Clearly, even some of the most successful organizations are struggling to get a handle on Big Data. Interestingly, it’s not so much about gaps in technology or even skills, but rather lack of culture and organizational alignment that’s making life difficult. This isn’t actually that surprising. The problem of managing the effects of technological change is one that goes far beyond Big Data – it’s impacting the modern workplace in just about every department, from how people work together to how you communicate and sell to customers.
It’s out of this scenario that we’ve seen the irresistible rise of DevOps. DevOps, for the uninitiated, is an agile methodology that aims to improve the relationship between development and operations. It aims to ensure a fluid collaboration between teams; with a focus on automating and streamlining monotonous and repetitive tasks within a given development lifecycle, thus reducing friction and saving time.
We can perhaps begin to see, then, that this approach – usually used in typical software development scenarios – might actually offer a solution to some of the problems faced when it comes to big data.
A typical Big Data project
Like a software development project, a Big Data project will have multiple different teams working on it in isolation.

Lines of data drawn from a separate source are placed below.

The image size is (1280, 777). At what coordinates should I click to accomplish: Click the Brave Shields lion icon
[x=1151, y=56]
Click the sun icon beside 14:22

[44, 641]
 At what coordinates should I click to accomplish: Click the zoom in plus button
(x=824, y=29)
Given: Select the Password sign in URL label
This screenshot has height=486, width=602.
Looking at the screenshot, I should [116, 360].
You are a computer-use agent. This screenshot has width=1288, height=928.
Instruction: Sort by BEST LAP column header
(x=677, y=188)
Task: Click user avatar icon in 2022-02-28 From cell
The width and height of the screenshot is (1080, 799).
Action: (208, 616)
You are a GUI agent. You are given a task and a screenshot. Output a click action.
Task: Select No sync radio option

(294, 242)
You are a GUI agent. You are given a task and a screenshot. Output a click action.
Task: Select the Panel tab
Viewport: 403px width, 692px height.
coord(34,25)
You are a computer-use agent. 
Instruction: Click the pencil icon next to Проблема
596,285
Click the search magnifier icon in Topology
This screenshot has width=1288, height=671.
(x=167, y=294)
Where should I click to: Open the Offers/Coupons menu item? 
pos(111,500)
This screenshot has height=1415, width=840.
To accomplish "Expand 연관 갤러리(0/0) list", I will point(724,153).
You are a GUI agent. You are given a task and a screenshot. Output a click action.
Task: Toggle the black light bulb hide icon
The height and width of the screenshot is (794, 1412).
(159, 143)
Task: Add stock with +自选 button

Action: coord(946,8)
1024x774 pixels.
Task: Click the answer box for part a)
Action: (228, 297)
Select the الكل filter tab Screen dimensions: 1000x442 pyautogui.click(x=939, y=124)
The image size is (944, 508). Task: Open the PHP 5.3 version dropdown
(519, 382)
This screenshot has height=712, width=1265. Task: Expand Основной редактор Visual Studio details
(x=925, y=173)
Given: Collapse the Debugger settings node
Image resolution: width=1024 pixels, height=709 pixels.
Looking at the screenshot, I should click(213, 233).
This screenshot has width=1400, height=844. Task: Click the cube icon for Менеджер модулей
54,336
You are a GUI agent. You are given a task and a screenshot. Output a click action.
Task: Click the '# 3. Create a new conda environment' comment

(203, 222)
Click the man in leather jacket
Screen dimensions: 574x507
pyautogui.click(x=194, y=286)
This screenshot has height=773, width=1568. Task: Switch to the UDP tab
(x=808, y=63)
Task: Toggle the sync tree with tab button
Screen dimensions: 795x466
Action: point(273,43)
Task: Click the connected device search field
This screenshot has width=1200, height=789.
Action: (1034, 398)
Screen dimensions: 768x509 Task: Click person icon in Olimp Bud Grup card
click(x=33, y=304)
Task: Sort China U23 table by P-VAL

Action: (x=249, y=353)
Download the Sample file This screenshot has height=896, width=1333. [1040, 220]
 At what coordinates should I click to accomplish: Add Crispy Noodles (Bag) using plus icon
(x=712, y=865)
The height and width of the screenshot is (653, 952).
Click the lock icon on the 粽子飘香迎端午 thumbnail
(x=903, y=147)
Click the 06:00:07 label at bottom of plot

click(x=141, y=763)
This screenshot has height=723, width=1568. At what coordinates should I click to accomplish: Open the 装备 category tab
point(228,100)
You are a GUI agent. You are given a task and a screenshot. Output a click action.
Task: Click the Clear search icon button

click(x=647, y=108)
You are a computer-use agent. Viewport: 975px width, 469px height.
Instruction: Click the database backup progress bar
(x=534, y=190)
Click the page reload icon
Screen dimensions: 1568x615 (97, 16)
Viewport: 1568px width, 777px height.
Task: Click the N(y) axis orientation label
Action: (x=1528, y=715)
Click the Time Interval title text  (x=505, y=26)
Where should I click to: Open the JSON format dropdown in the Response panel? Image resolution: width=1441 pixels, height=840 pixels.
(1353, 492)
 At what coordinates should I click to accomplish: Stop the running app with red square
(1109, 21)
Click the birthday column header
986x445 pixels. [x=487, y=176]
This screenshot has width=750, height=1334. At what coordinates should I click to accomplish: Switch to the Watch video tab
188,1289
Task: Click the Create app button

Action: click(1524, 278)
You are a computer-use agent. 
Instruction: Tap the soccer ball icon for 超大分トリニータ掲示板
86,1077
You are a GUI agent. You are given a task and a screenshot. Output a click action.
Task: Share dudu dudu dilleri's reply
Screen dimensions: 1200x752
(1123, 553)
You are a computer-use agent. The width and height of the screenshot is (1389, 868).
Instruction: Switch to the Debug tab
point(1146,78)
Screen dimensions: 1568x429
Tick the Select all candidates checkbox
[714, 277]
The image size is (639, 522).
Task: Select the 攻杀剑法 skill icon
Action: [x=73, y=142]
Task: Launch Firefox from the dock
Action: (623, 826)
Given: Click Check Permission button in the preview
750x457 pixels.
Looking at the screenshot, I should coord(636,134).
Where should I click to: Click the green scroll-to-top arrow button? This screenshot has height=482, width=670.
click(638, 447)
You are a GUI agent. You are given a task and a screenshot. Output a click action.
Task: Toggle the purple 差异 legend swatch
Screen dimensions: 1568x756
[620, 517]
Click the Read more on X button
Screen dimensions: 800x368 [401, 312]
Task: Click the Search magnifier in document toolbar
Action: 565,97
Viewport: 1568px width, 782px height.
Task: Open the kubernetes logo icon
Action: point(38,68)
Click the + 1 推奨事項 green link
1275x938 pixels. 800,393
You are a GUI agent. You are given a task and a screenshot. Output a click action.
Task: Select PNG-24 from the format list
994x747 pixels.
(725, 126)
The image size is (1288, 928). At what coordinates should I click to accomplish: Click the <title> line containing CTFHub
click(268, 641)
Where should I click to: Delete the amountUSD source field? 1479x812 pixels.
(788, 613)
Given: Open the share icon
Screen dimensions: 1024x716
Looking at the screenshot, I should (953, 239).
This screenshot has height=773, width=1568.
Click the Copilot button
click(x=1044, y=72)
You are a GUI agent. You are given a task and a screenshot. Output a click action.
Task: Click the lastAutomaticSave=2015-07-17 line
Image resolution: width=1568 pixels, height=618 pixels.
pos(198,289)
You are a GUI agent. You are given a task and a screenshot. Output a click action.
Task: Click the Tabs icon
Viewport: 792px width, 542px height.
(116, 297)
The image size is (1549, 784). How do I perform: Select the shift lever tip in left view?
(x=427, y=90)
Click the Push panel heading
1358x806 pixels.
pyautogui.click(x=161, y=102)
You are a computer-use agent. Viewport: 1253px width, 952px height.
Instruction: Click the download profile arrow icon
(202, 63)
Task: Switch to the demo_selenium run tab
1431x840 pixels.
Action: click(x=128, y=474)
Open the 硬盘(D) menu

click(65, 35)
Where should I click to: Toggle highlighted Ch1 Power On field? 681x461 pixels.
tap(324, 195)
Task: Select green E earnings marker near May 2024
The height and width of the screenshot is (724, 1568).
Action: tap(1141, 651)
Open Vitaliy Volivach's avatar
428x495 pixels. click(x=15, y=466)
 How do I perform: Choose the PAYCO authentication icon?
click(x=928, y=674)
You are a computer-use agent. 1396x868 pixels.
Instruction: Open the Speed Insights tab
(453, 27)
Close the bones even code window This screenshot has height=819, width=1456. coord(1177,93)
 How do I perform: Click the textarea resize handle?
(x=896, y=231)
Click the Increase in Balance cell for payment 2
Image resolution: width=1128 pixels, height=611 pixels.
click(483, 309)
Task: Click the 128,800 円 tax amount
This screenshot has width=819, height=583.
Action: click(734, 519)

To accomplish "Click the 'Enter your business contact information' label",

For example, a big data architect will look into the project requirements and design a strategy and roadmap for implementation, while the data storage and admin team will be dedicated to setting up a data cluster and provisioning infrastructure. Finally, you’ll probably then find data analysts who process, analyse and visualize data to gain insights. Depending on the scope and complexity of your project it is possible that more teams are brought in – say, data scientists are roped in to trains and build custom machine learning models.
DevOps for Big Data: A match made in heaven
Clearly, there are a lot of moving parts in a typical Big Data project – each role performing considerably complex tasks. By adopting DevOps, you’ll reduce any silos that exist between these roles, breaking down internal barriers and embedding Big Data within a cross-functional team.
It’s also worth noting that this move doesn’t just give you a purely operational efficiency advantage – it also gives you much more control and oversight over strategy. By building a cross-functional team, rather than asking teams to collaborate across functions (sounds good in theory, but it always proves challenging), there is a much more acute sense of a shared vision or goal. Problems can be solved together, discussions can take place constantly and effectively. With the operational problems minimized, everyone can focus on the interesting stuff.
By bringing DevOps thinking into big data, you also set the foundation for what’s called continuous analytics. Taking the principle of continuous integration, fundamental to effective DevOps practice, whereby code is integrated into a shared repository after every task or change to ensure complete alignment, continuous analytics streamlines the data science lifecycle by ensuring a fully integrated approach to analytics, where as much as possible is automated through algorithms. This takes away the boring stuff – once again ensuring that everyone within the project team can focus on what’s important.
We’ve come a long way from Big Data being a buzzword – today, it’s the new normal. If you’ve got a lot of data to work with, to analyze and to understand, you better make sure you’ve the right environment setup to make the most from it. That means there’s no longer an excuse for Big Data projects to fail, and certainly no excuse not to get one up and running.
If it takes DevOps to make Big Data work for businesses then it’s a MINDSET worth cultivating and running with.